This chapter explains how to configure the Oracle GoldenGate Adapter for writing flat files by setting user exit parameters and file writer properties.
This chapter includes the following sections:
Figure Section 5.1, "Typical Configuration For Writing Flat Files," shows a typical configuration for an Oracle GoldenGate Application Adapters that is writing flat files. Transactions are captured from the source database by a Primary Extract process that writes the data to an Oracle GoldenGate trail. A Data Pump Extract is then used to send the transactions to a trail that will be read by the Adapter Extract. The user exit library that is associated with the Adapter Extract writes the data to flat files that have been formatted for a third party application.
To configure the source database system:
GGSCI > ADD EXTRACT pump, EXTTRAILSOURCE dirdat/aa GGSCI > ADD RMTTRAIL dirdat/bb, EXTRACT pump, MEGABYTES 20
To configure the data integration:
GGSCI > ADD EXTRACT ffwriter, EXTTRAILSOURCE dirdat/bb
The sample process names and trail names used above can be replaced with any valid name. Process names must be 8 characters or less, trail names must be two characters.
Figure 5-1 Typical Configuration For Writing Flat Files
The user exit Extract parameters (ffwriter.prm
) are as follows:
Parameter | Description |
---|---|
EXTRACT FFWRITER |
All Extract parameter files start with the Extract name. In this case it is the user exit's file writer name. |
SOURCEDEFS dirdef/hr_ora.def |
A source definitions file to determine trail contents. |
CUSEREXIT flatfilewriter.dll CUSEREXIT PASSTHRU, INCLUDEUPDATEBEFORES, PARAMS ffwriter.properties |
The CUSEREXIT parameter options:
|
TABLE HR.*; |
Specifies a list of tables to process. |
The user exit reads properties from the file identified in CUSEREXIT
PARAMS
. The default is to read from ffwriter.properties
.
The properties file contains details of how the user exit should operate. For more information on individual properties see Chapter 8, "Flat File Properties."

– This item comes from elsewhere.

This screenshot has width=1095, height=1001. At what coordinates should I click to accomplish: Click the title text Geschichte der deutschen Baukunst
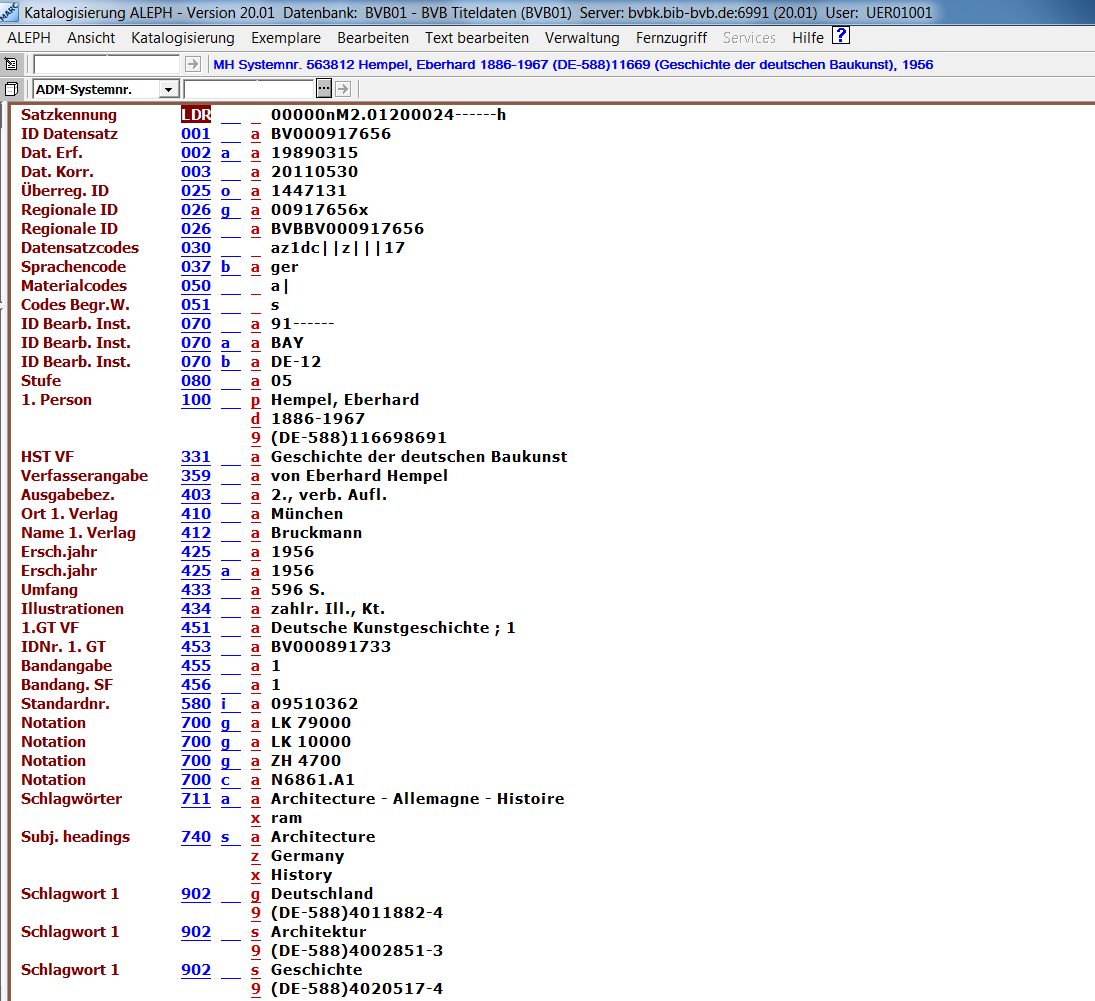418,457
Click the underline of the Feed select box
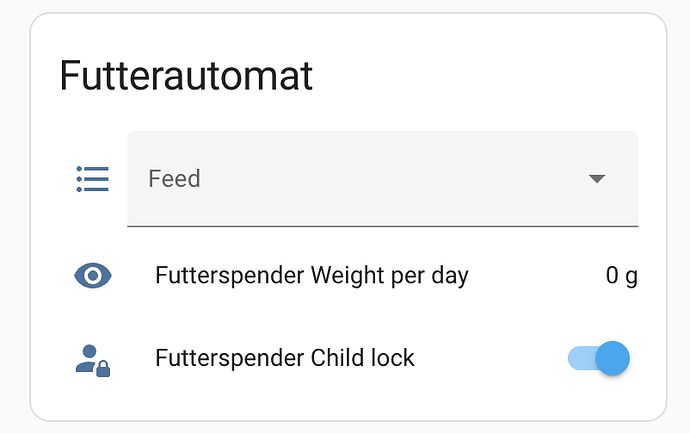The height and width of the screenshot is (433, 690). coord(382,226)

To take best advantage of the micro-batch capabilities, customers should do the following in their data integration tool:
Wait on the control file
Read list of files to process from the control file
Rename the control file
Iterate over the comma-delimited list of files read from the control file
Process each data file, deleting the data file when complete
Delete the renamed control file
On startup, the data integration tool should check for the renamed control file to see if it needs to recover from previously failed processing
When the control file is renamed, the user exit will write a new one on the first file rollover, which will contain the list of files for the next batch.
If the user exit has been configured to also output a summary file, the data integration tool can optionally also read that summary file and cross-check the number of operations it has processed with the data in the summary file for each processed data file.
Data files are produced by configuring a writer in the user exit properties. A single user exit properties file can have multiple writers, which allows for the generation of multiple differently formatted output data files for the same input data.
Writers are added by name to the goldengate.flatfilewriter.writers
property. For example:
goldengate.flatfilewriter.writers=dsvwriter,diffswriter,binarywriter
The remainder of the properties file contains detailed properties for each of the named writers where the properties are prefixed by the writers name. For example:
dsvwriter.files.onepertable=true binarywriter.files.onepertable=false binarywriter.files.oneperopcode=true
Each writer can output all the data to a single (rolling) data file, or produce one (rolling) data file per input table or operation type. This is controlled by the files.onepertable
and files.oneperopcode
properties as shown in the example above.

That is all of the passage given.